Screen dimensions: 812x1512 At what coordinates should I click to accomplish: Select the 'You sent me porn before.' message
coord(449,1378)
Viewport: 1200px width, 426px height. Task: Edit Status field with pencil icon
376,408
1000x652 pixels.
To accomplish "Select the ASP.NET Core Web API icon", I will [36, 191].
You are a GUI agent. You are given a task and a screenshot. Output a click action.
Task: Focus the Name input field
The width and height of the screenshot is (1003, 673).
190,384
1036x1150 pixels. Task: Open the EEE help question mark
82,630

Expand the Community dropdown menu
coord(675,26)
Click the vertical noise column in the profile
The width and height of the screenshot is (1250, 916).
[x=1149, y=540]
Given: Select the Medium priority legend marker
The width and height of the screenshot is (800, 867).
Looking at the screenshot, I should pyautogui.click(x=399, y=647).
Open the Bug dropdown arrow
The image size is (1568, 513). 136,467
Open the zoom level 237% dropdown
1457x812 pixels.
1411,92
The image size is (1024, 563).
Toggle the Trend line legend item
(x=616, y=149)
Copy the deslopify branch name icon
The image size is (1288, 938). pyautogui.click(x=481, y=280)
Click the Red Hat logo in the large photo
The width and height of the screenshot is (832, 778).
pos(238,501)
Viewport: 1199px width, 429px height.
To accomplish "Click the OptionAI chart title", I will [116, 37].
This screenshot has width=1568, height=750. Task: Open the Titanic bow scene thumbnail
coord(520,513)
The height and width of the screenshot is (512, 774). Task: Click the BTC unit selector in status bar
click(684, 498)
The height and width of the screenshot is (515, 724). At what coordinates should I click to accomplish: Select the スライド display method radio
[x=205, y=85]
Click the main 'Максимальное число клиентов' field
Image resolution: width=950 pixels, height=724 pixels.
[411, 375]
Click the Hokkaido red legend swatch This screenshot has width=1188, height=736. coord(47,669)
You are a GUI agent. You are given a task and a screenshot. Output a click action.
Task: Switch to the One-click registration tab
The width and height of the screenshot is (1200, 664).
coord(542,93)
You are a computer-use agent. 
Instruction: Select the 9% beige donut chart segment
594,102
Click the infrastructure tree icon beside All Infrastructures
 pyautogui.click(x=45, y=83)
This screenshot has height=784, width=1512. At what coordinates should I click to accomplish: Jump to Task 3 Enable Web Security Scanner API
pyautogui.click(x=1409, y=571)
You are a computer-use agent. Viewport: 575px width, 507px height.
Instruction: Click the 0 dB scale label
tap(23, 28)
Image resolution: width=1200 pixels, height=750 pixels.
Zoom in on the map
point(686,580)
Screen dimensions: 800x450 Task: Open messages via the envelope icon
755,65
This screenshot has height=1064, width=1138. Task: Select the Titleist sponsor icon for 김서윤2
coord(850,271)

----

### WORK ORDER
Each line of the data must be returned exactly.

### YOUR SOLUTION
Screen dimensions: 812x1512 At what coordinates should I click to accomplish: Select the 'You sent me porn before.' message
coord(449,1378)
Viewport: 1200px width, 426px height. Task: Edit Status field with pencil icon
376,408
1000x652 pixels.
To accomplish "Select the ASP.NET Core Web API icon", I will [36, 191].
You are a GUI agent. You are given a task and a screenshot. Output a click action.
Task: Focus the Name input field
The width and height of the screenshot is (1003, 673).
190,384
1036x1150 pixels. Task: Open the EEE help question mark
82,630

Expand the Community dropdown menu
coord(675,26)
Click the vertical noise column in the profile
The width and height of the screenshot is (1250, 916).
[x=1149, y=540]
Given: Select the Medium priority legend marker
The width and height of the screenshot is (800, 867).
Looking at the screenshot, I should pyautogui.click(x=399, y=647).
Open the Bug dropdown arrow
The image size is (1568, 513). 136,467
Open the zoom level 237% dropdown
1457x812 pixels.
1411,92
The image size is (1024, 563).
Toggle the Trend line legend item
(x=616, y=149)
Copy the deslopify branch name icon
The image size is (1288, 938). pyautogui.click(x=481, y=280)
Click the Red Hat logo in the large photo
The width and height of the screenshot is (832, 778).
pos(238,501)
Viewport: 1199px width, 429px height.
To accomplish "Click the OptionAI chart title", I will [116, 37].
This screenshot has width=1568, height=750. Task: Open the Titanic bow scene thumbnail
coord(520,513)
The height and width of the screenshot is (512, 774). Task: Click the BTC unit selector in status bar
click(684, 498)
The height and width of the screenshot is (515, 724). At what coordinates should I click to accomplish: Select the スライド display method radio
[x=205, y=85]
Click the main 'Максимальное число клиентов' field
Image resolution: width=950 pixels, height=724 pixels.
[411, 375]
Click the Hokkaido red legend swatch This screenshot has width=1188, height=736. coord(47,669)
You are a GUI agent. You are given a task and a screenshot. Output a click action.
Task: Switch to the One-click registration tab
The width and height of the screenshot is (1200, 664).
coord(542,93)
You are a computer-use agent. 
Instruction: Select the 9% beige donut chart segment
594,102
Click the infrastructure tree icon beside All Infrastructures
 pyautogui.click(x=45, y=83)
This screenshot has height=784, width=1512. At what coordinates should I click to accomplish: Jump to Task 3 Enable Web Security Scanner API
pyautogui.click(x=1409, y=571)
You are a computer-use agent. Viewport: 575px width, 507px height.
Instruction: Click the 0 dB scale label
tap(23, 28)
Image resolution: width=1200 pixels, height=750 pixels.
Zoom in on the map
point(686,580)
Screen dimensions: 800x450 Task: Open messages via the envelope icon
755,65
This screenshot has height=1064, width=1138. Task: Select the Titleist sponsor icon for 김서윤2
coord(850,271)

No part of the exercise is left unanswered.